In the wonderfully perverse logic that seems to govern the Zellner Brothers’ films, and by extension their careers, it only makes sense that they would make a western to follow-up their previous film, an Eastern – “Kumiko: The Treasure Hunter,” which followed Rinko Kikuchi from Japan to North Dakota, searching for the bounty left by the thieves in the Coen Brothers’ “Fargo,” gently confronting cultural differences as she made her way through the heartland snow. If one didn’t know better, you’d even suspect the string accompaniment that that follows Robert Pattinson’s Samuel Alabaster into a shantytown just off the shore, with a distinctly Asian bent, in “Damsel,” might be a sly way of connecting the two, as the Zellners’ embark on another tale of conquering loneliness wrapped in the guise of a crafty comedy. But “Damsel” seems even larger in scope than the epic “Kumiko,” not because it features the duo’s most famous stars to date in Pattinson and Mia Wasikowska, but beyond taking advantage of the sweeping vistas of the Old West by shooting in as wide a frame as a camera will allow, the film gets its arms around a bigger idea – the trouble with romanticizing anything or anyone too much, including the genre it is a part of.
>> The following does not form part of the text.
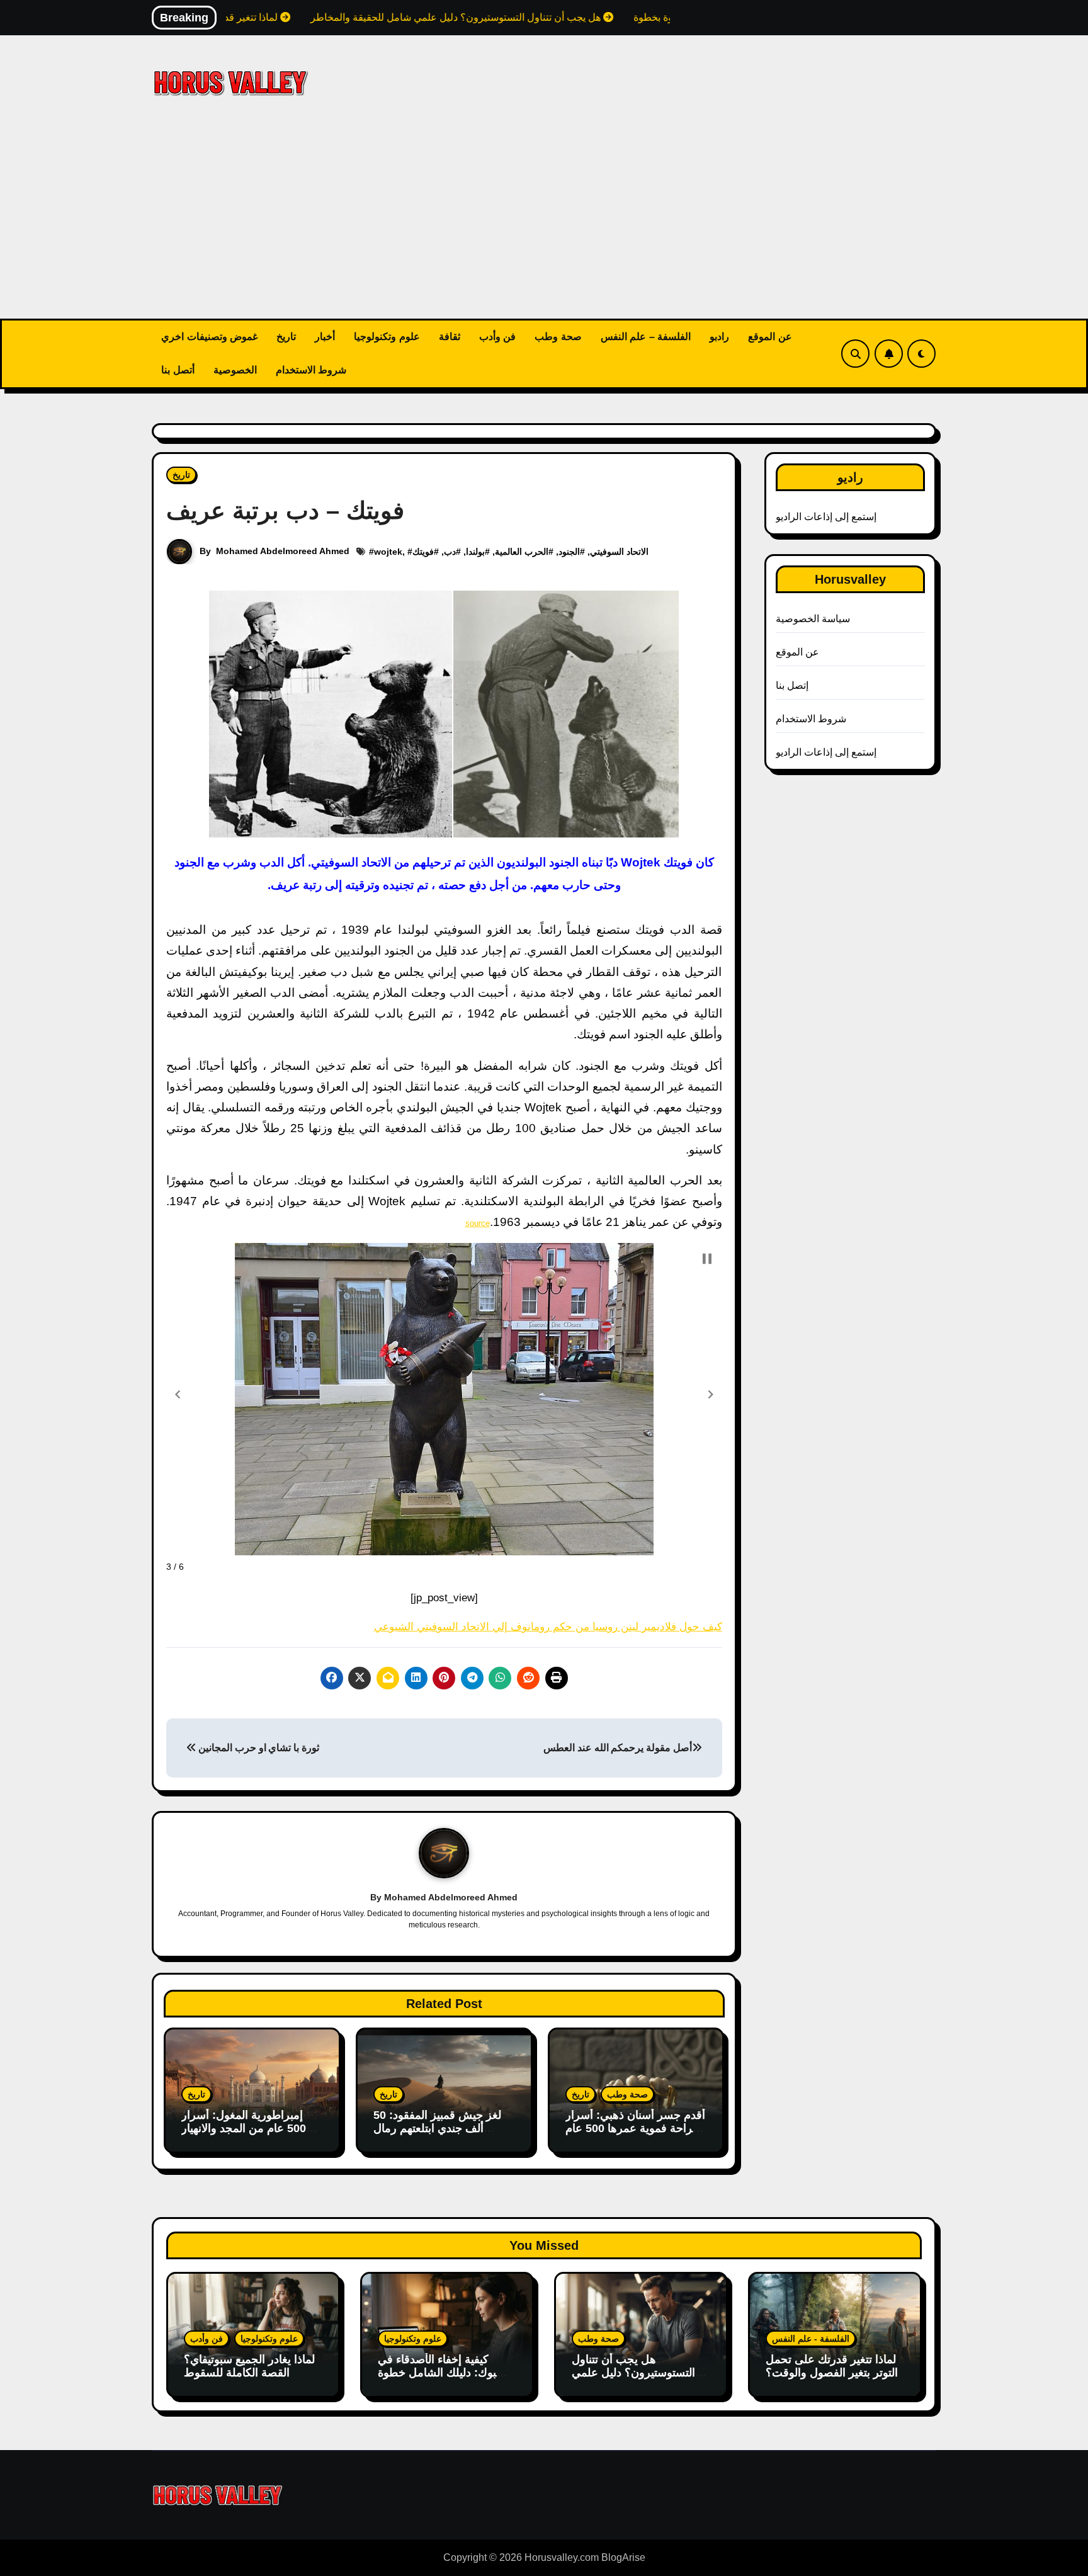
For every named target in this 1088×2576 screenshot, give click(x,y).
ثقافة (449, 336)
There’s no denying that the Zellners have plenty of love for films set on the frontier, building in quiet nods to the slow, intimate zooms in Robert Altman’s “McCabe & Mrs. Miller” and the sound design involved in the shootouts in Sam Peckinpah’s “The Wild Bunch” where the ricochet of bullets could be augmented with a choice dissonant squeal followed by silence. They also clearly adore the lingo and the colloquialisms, throwing around words like the “doggone” variation “dagbone” as if it were confetti. But they find considerable humor in imagining how it wasn’t much fun to walk around in boots full of rocks or to know enough about knots in order to properly tie a noose, and they have no affection whatsoever for the way the West was won, observing displaced Chinese immigrants, likely brought in to work on the railroad, shuffle along in an arrow-riddled wagon and those arrows coming from Native Americans who found themselves displaced by Europeans.
“It’s all injun country, isn’t it?” Samuel casually replies when asked if he’s approaching Native American land, but pays no mind, driven by love to forge ahead. Samuel is single-minded in his pursuit of his beloved Penelope (Wasikowska), dragging a miniature horse named after her favorite candy (“Butterscotch”) across the ocean and beyond to take her hand in marriage. Enlisting the services of Parson Henry, a man of God who can officiate the wedding, he sets out to reunite with Penelope to get hitched after two years apart, but there’s a slight hitch – she was kidnapped and in hiring Parson Henry to come with him (for $150 proper legal tender), he isn’t only asking for his ability to consecrate a union in the eyes of the Lord, but serve as his lookout while he rescues his fiancee.
Although the two met at a literal cakewalk, retrieving Penelope is anything but for Samuel, and not necessarily for the reasons that you would think, which is when the Zellners’ shrewdly show Samuel experiencing the same disillusionment as the audience for portraying the West as it really was rather than what it’s remembered to be too often. Still, the brothers craft a world you want to spend as much time in as possible, making the scene where Samuel is mapping out how he will abscond with Penelope while evading her captors, using found objects from around the campfire, as enjoyable as when you see the actual escape play out. Part of the fun is seeing Pattinson cut loose as Samuel, embracing the role of a moony-eyed numskull with complete conviction while Wasikowska is enjoyably feisty as Penelope.
Yet David Zellner, who was so touching as a kind-hearted deputy officer in “Kumiko,” emerges as the MVP of “Damsel,” with Parson Henry gradually edging into the center of the film as Samuel’s plans fall apart. Hopelessly lonely, he’s comforted only by alcohol, which is never played for laughs (and becomes one of the most tender-hearted depictions of dependency in recent memory) and Zellner deftly handles playing both a bewildered travel companion to Samuel and a lost soul still reeling from when his wife died in childbirth. (It’s also delightful to see brother Nathan show up as one of Penelope’s burly kidnappers.) While “Damsel” is bittersweet, it’s truly a joy to behold, a showcase for the Zellners’ zesty wit, Pattinson and Wasikowska at their most winning and a charming new addition to the writer/directors’ (literal) stable of animal stars with the miniature horse Butterscotch, who practically runs off with the film. Fortunately, the staying power of what the Zellners have made is simply too strong.
“Damsel” does not yet have U.S. distribution.